Expansão de 1,5% no PIB da Bahia

21/12/2009

Expansão de 1,5% no PIB da Bahia

 

 

 

Com um crescimento estimado em 1,5%, a economia baiana deve gerar este ano um montante de R$ 126 bilhões em produtos e serviços.

A estimativa da equipe de Contas Regionais da SEI leva em conta o crescimento de 2,3% no terceiro trimestre e a perspectiva de um quarto trimestre com pelo menos 4,0% de expansão. O ressultado do ano é puxado pelos setores de serviços, comércio e construção civil.

O setor determinante para o desempenho positivo da economia baiana em 2009 é o de serviços, que representa pouco mais de 63% do valor agregado da economia baiana e apresenta taxa positiva de 3,7% no ano. “Como resposta às medias governamentais de aquecimento da economia interna, o segmento comercial deverá encerrar 2009 com um crescimento de 5,0%”, diz o diretor de Indicadores e Estatísticas da SEI, Gustavo Pessoti. Além do comércio, outros segmentos dos serviços cresceram acima da média: a administração pública (3,5%) e o segmento de alojamento e alimentação (2%).

Na indústria, o recuo será amenizado, ficando em -1,2%, sobretudo pelo bom resultado da construção civil (7,0%). Já a indústria de transformação vai fechar 2009 com retração em torno de 5,5% ante 2008. “Essa redução foi determinada basicamente pela crise da economia mundial, que afetou as vendas de petroquímicos, metalurgia, papel e celulose e automóveis, com reflexos em toda a cadeia industrial.

A perspectiva de Pessoti é de franca recuperação do setor em 2010, com reflexos em toda a economia.

“A indústria do Brasil está cada vez mais próxima de atingir a máxima capacidade instalada, e quando isso acontecer, a demanda vai recair sobre a indústria baiana. A indústria química e petroquímica baiana, mesmo nesse cenário de crise, já opera com o nível de capacidade instalada bem próxima do seu limite.

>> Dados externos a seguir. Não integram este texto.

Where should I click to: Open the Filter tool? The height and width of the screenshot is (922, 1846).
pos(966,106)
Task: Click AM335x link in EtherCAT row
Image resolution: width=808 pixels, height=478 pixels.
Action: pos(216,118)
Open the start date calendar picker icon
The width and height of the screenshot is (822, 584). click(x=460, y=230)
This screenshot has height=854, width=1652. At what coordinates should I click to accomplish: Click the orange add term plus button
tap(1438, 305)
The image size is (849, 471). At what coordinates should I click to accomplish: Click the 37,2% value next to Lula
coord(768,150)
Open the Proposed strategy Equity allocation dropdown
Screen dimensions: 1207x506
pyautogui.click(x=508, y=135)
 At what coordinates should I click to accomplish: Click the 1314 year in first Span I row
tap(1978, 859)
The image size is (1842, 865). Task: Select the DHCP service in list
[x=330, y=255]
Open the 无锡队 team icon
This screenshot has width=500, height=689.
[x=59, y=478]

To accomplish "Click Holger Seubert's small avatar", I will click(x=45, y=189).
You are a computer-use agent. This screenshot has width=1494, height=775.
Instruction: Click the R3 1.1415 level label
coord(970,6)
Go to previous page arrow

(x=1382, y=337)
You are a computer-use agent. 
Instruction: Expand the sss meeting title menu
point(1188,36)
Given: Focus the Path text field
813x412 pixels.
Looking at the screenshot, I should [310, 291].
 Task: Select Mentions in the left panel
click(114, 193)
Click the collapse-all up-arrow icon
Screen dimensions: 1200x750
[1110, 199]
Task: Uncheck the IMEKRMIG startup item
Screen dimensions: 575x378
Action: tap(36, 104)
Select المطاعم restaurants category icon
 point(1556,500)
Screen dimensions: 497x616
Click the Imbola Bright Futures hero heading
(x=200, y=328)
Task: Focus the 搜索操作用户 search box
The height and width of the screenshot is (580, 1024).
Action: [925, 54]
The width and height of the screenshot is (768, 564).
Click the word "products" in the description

Se a retomada da economia internacional se efetivar, como é esperado ainda para o final do primeiro semestre de 2010, somando ao fato de que a economia nacional deverá ter uma expansão entre 5,0% e 6,0% no próximo ano, isso fatalmente vai provocar uma retomada da demanda para a indústria baiana, que necessariamente terá que fazer novos investimentos para ampliar a capacidade produtiva.

Além disso, outros setores que foram bastante afetados pela crise, como o automotivo e o de refino e petróleo, também devem ter novos impulsos”, analisa o diretor de Indicadores e Estatísticas da SEI.

O setor agropecuário também desacelerou em 2009. Apesar de registrar a segunda melhor safra de grãos da história, com aproximadamente 6 milhões de toneladas, essa safra será 4,2% menor que a de 2008, quando a produção de grãos atingiu 6,4 milhões de toneladas, fazendo a agropecuária fechar 2009 com recuo de 4,5% na comparação com 2008, incluindo aí efeitos negativos da pecuária e agricultura.

CONSTRUÇÃO CIVIL

O setor da construção civil cresce a patamares elevados desde 2006. A crise não afetou o bom momento do setor, que deve fechar 2009 com incremento de 7,0% e a criação de 19.624 postos formais de trabalho até outubro, número que deve aumentar até o fechamento do ano. O consumo de cimento, outro importante indicador para o setor, cresceu 6,7% até setembro.

O aquecimento do mercado imobiliário não vai parar por aí. A expectativa dos analistas conjunturais é de continuidade da expansão em 2010. “Muitas obras do mercado imobiliário estão iniciadas e terão andamento no próximo ano. Além disso, os segmentos de infraestrutura e logística vão impactar fortemente o setor em 2010”, explica o economista da SEI, Gustavo Pessoti.